▸ Task description
Print the data below exactly, but only the lines from the one containing "ACCEPT [button] (1712, 1820)" down to the one containing "Analiză & Opinie (381, 915)", inclusive.
Segment Start: Data section
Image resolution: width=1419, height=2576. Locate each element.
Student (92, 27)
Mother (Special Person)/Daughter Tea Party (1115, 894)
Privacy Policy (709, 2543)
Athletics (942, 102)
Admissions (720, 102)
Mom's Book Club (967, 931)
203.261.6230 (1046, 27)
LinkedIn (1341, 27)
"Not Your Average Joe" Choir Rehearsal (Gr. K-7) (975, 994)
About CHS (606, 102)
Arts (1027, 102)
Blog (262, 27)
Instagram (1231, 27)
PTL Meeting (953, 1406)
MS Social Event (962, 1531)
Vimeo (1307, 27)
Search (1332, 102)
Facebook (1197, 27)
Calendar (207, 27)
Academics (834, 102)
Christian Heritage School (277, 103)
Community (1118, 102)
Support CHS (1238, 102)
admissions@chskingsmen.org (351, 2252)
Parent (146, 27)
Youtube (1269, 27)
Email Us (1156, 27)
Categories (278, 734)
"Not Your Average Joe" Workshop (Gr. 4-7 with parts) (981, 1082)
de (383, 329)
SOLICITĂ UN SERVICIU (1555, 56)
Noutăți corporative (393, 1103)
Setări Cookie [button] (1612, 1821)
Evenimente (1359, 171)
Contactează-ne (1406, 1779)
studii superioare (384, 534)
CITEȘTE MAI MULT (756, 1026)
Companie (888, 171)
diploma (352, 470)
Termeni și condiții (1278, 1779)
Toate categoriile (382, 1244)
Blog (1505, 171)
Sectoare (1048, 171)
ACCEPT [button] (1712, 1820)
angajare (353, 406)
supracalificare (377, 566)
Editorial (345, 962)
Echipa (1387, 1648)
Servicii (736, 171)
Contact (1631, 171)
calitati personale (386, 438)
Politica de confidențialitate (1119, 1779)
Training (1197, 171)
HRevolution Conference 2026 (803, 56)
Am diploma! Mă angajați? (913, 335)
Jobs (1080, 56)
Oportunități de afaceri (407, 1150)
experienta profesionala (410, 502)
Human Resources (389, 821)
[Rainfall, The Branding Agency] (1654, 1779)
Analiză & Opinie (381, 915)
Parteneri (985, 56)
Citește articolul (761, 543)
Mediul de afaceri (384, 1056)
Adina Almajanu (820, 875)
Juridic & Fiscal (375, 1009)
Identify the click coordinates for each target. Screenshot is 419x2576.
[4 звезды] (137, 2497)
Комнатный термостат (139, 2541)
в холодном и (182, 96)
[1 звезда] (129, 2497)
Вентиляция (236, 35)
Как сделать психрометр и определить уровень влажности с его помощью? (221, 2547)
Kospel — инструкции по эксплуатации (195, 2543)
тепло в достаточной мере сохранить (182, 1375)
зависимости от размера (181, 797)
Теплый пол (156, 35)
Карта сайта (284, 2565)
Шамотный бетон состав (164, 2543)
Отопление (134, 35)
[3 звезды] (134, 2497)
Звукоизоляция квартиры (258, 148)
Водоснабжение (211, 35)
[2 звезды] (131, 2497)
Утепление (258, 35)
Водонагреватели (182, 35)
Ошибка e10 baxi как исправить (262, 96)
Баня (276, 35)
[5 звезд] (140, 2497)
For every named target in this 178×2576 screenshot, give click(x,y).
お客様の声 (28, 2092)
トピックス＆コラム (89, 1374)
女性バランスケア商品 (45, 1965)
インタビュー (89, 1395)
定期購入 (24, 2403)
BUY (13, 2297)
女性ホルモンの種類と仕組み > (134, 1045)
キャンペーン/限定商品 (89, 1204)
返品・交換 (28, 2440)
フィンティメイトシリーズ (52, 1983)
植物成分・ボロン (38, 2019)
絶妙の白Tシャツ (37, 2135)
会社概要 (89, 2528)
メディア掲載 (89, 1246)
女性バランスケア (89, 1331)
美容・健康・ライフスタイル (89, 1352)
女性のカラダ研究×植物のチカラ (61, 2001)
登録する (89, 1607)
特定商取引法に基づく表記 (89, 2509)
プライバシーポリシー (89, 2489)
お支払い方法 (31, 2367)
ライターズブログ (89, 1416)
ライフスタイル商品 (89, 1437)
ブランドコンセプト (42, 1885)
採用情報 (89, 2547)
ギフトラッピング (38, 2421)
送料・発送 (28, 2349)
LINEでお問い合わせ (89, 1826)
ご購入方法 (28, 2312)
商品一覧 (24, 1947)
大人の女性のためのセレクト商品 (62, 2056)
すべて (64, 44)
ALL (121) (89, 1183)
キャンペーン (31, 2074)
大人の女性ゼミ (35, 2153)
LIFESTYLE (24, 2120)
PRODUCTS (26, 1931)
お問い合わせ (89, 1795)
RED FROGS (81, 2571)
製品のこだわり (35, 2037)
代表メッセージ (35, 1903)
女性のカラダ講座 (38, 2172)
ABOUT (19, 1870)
Segment End: Data section
▸ Task response
ACCEPT [button] (1712, 1820)
angajare (353, 406)
supracalificare (377, 566)
Editorial (345, 962)
Echipa (1387, 1648)
Servicii (736, 171)
Contact (1631, 171)
calitati personale (386, 438)
Politica de confidențialitate (1119, 1779)
Training (1197, 171)
HRevolution Conference 2026 (803, 56)
Am diploma! Mă angajați? (913, 335)
Jobs (1080, 56)
Oportunități de afaceri (407, 1150)
experienta profesionala (410, 502)
Human Resources (389, 821)
[Rainfall, The Branding Agency] (1654, 1779)
Analiză & Opinie (381, 915)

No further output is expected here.